Il ne faut pas non plus oublier la barrière de la langue, soutient le chercheur du centre universitaire d’Amsterdam. Pour une partie de ces populations qui parle peu ou mal la langue du pays d’accueil, "il peut s’avérer difficile d’avoir accès à une information fiable sur les mesures de précaution à prendre, ce qui peut les contraindre à se fier au ouï-dire et les exposent ainsi à la désinformation", déplore Charles Agyemang. Et en cette période de crise sanitaire, la désinformation peut littéralement être mortelle.
Un révélateur impitoyable de la persistance des inégalités
Autant d’hypothèses qui mériteraient d’être confrontées à des données plus détaillées. "Il faudrait, par exemple, savoir dans quelle mesure les pays autres que le Royaume-Uni et les États-Unis sont confrontés au même phénomène", estime Charles Agyemang. Une comparaison qui risque d’être difficile à faire puisque de nombreux États, comme la France ou l’Allemagne, interdisent la collecte de données ethniques.
Il n’empêche que les ravages disproportionnés causés par le virus dans les rangs des minorités ethniques rend "urgent de mener des études de grande ampleur pour étudier cette inégalité face à la maladie", estime Neeraj Bhala. Identifier les facteurs qui mettent ces populations le plus en danger permettrait d’élaborer des réponses sanitaires mieux adaptées. Une démarche qui serait, au final, bénéfique pour l’ensemble de la société puisqu’elle pourrait aboutir à empêcher la formation de ces fameux "cluster" – les zones de regroupement de cas – qui favorisent la propagation du virus.

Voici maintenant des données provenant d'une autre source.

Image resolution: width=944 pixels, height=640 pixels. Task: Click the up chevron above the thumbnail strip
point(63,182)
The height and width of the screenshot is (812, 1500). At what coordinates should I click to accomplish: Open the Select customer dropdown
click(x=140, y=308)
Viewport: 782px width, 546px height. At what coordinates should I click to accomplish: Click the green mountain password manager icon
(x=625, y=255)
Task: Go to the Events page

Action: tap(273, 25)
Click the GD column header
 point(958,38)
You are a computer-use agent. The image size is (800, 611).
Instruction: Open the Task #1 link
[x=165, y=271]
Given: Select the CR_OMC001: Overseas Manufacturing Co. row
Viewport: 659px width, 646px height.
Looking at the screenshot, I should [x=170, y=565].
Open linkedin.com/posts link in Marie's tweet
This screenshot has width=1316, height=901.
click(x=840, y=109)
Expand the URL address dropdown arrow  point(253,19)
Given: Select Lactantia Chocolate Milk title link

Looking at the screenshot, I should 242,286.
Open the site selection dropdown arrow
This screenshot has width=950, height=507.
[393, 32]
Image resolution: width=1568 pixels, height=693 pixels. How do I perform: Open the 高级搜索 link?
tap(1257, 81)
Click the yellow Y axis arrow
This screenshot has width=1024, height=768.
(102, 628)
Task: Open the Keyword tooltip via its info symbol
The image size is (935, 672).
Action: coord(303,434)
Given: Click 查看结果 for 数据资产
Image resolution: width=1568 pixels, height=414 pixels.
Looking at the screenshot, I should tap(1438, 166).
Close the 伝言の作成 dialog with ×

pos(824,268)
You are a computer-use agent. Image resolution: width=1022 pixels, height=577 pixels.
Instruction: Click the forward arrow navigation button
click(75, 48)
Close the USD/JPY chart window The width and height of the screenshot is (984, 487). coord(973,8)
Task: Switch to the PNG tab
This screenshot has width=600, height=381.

En réalité, le Covid-19, loin d’être raciste, a servi de révélateur impitoyable de la manière dont nos sociétés traitent leurs minorités ethniques. "Il a mis en lumière la persistance des inégalités dont souffrent ces populations et montre que les moyens déployés pour traiter ces problèmes sont loin d’avoir été suffisants, ce qui se paie aujourd’hui au prix fort", note Charles Agyemang. Il y aurait pourtant des mesures simples qui, d’après lui, permettraient d’améliorer la situation sanitaire, comme s’assurer que les messages officiels atteignent bien ces populations.